Postdisaster Prevention Strategies
Following a disaster, the main responsibilities of the government involve providing emergency relief funds and engaging in rehabilitation efforts. Yet, the government provides relief funds to encourage farmers to resume farming based on the degree of crop damage, but the determination is frequently a subject of controversy. The use of unmanned aerial vehicles (UAVs) for efficiently assessing landscapes, disaster regions, and agricultural damage enhances the creation of an imagery database pre- and post- disasters. This not only helps address controversies but also allows for a more accurate estimation of crop losses. In this study, utilizing high-precision crop image recognition techniques, specifically developed for establishing an SOP and collecting essential information on cultivation and disaster areas, UAVs equipped with the global positioning system (GPS) can capture high-quality images pre- and post-disasters. Subsequently, these images are analyzed with cadastral data and geographic information system (GIS). The present program deployed UAVs to record real-time images, enhancing disaster investigation and rescue operations.
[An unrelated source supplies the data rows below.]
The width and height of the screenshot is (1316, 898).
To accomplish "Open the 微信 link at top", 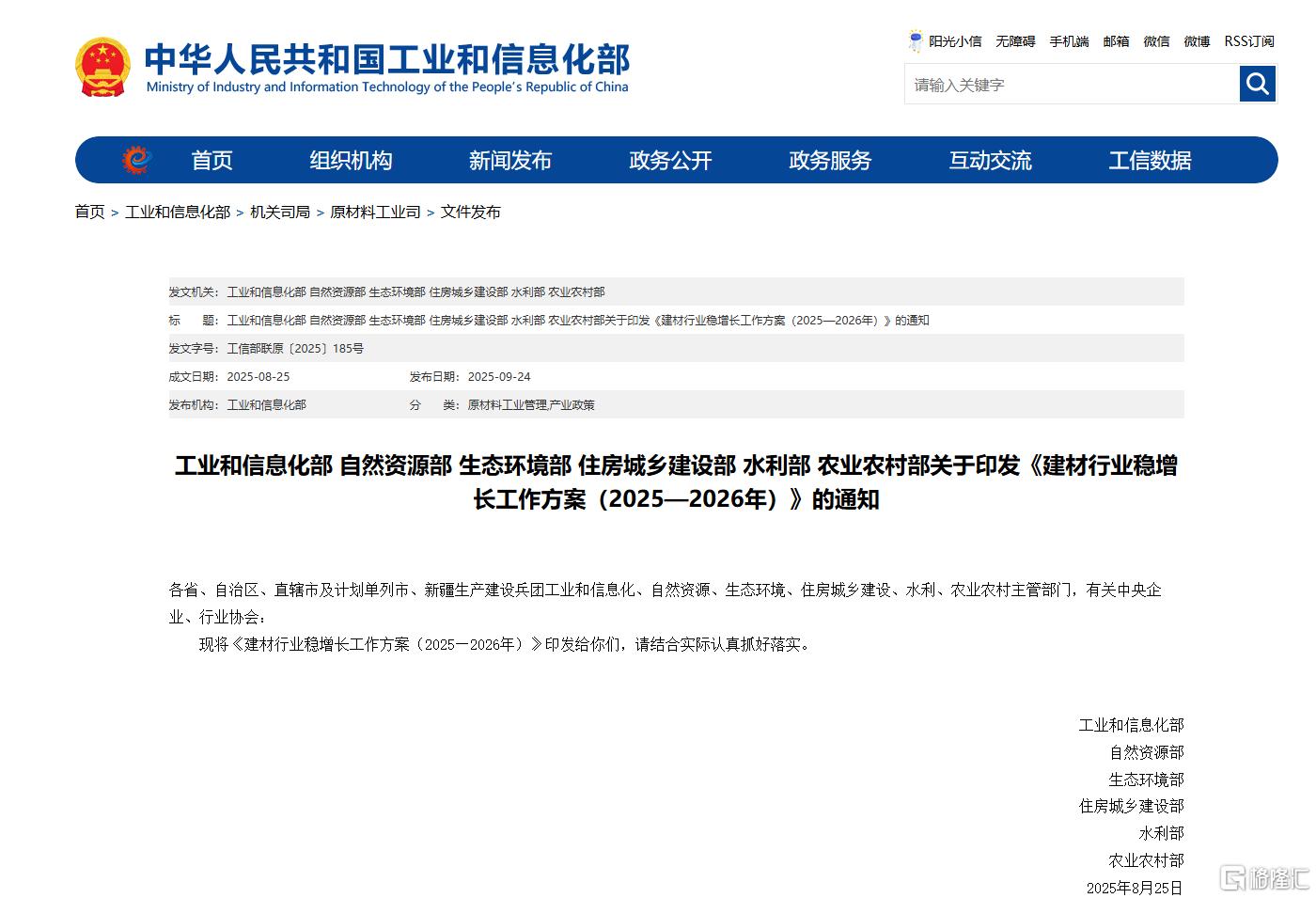I will (1156, 41).
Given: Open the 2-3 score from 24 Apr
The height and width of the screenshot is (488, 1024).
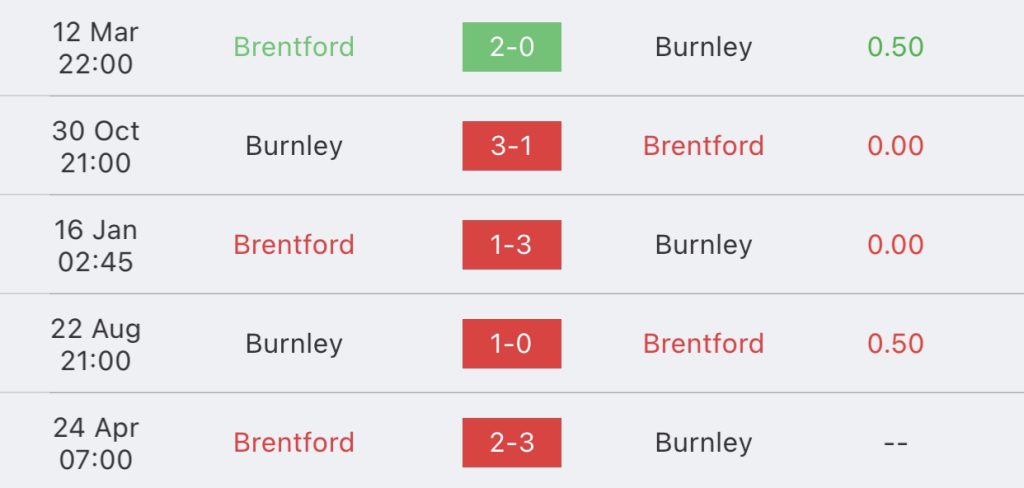Looking at the screenshot, I should (511, 442).
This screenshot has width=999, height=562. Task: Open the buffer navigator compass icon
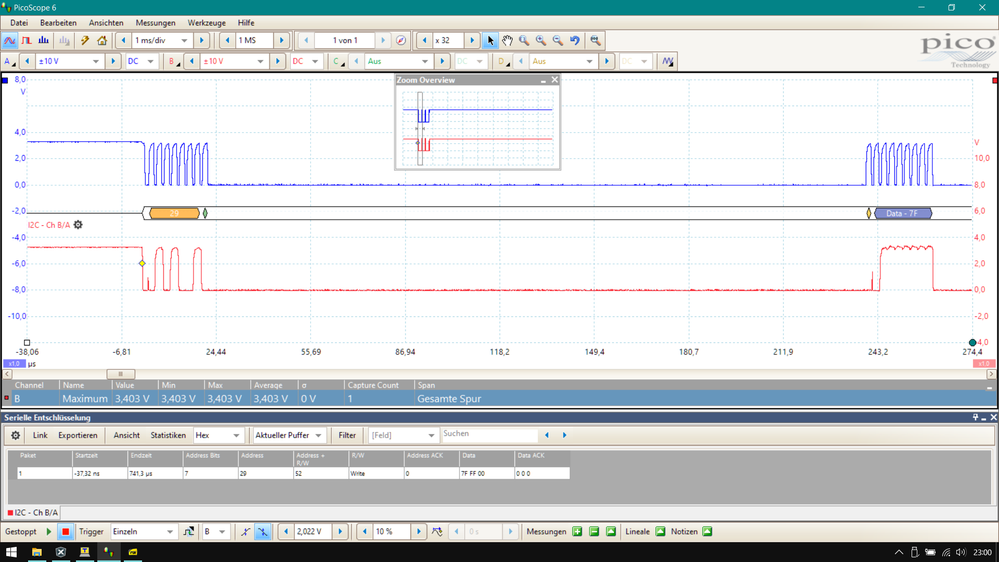point(401,41)
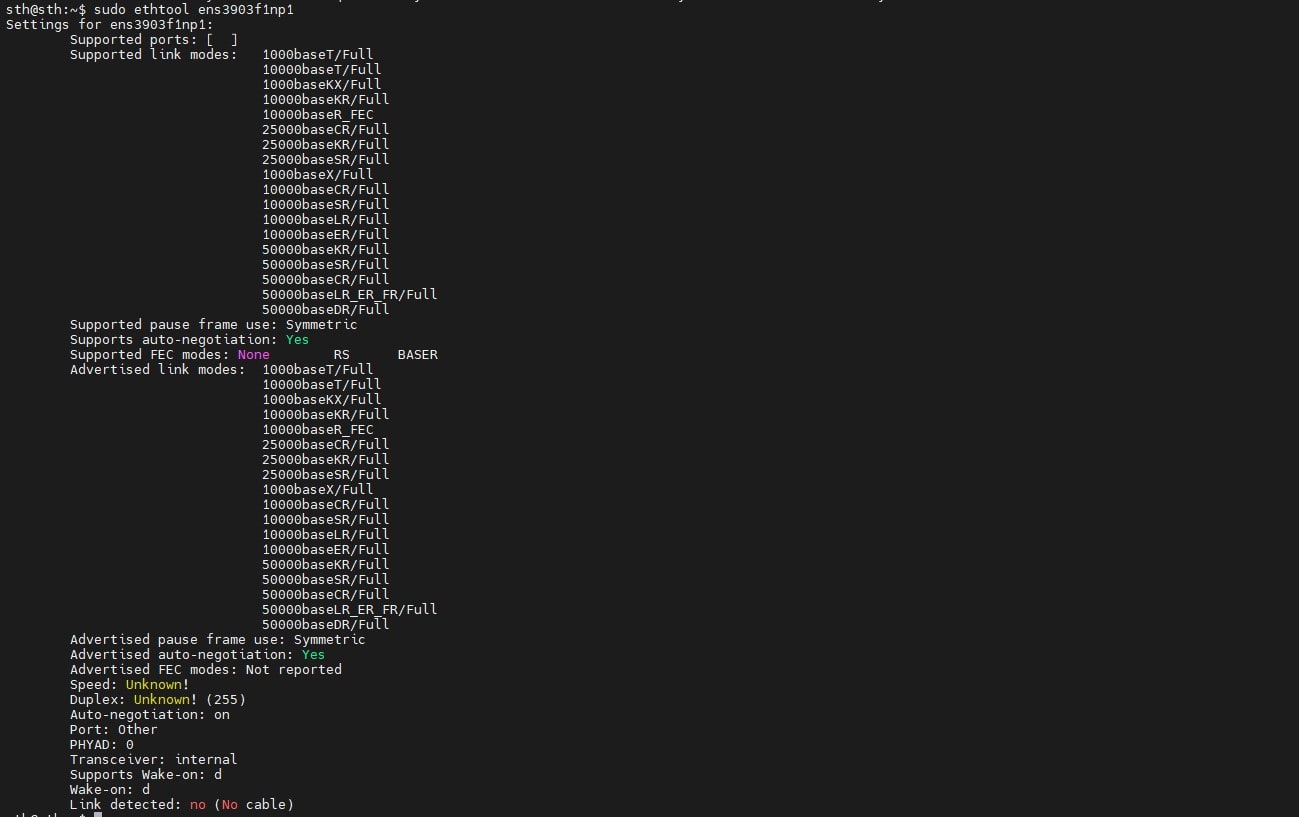Click the RS entry in Supported FEC modes
The image size is (1299, 817).
[x=341, y=354]
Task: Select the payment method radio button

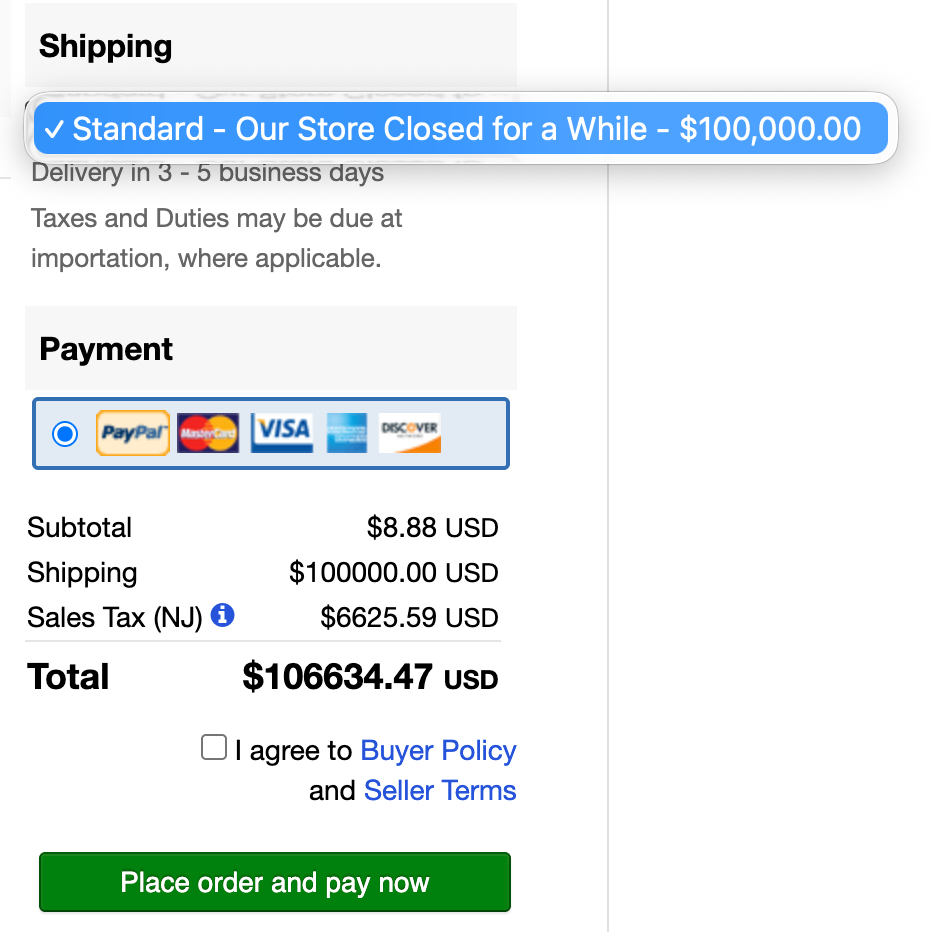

For instance, paddy fields damaged by heavy rain during the monsoon season in June were monitored. The UAV images captured in this program offer high ground resolution (3.5 cm) with 3D point clouds. These resources are crucial for image discrimination, aiding in the creation of a digital surface model (DSM) to assess rice lodging [
12]. Initially, the maximum likelihood method was applied to performing supervised classification on the images for obtaining rice lodging areas. Subsequently, the Pix4D Mapper Pro (Pix4D) was employed to generate 3D point clouds, facilitating the development of a DSM to classify rice lodging. We achieved an 85% accuracy in discriminating rice lodging through supervised image classification and an 87% accuracy in lodging level classification using the DSM. The results suggest that UAVs are capable of offering real-time images capturing crop damage caused by meteorological disasters, facilitating image recognition on rice lodging levels with satisfactory accuracy (>85%). Future research can employ both UAV and image recognition techniques in targeted crop fields. The outcomes of image classification were superimposed onto the administrative boundaries of rice paddies to create a GIS-based support system for discerning agricultural damage. As a result, the manpower and time needed for detecting and monitoring crop damage were significantly reduced.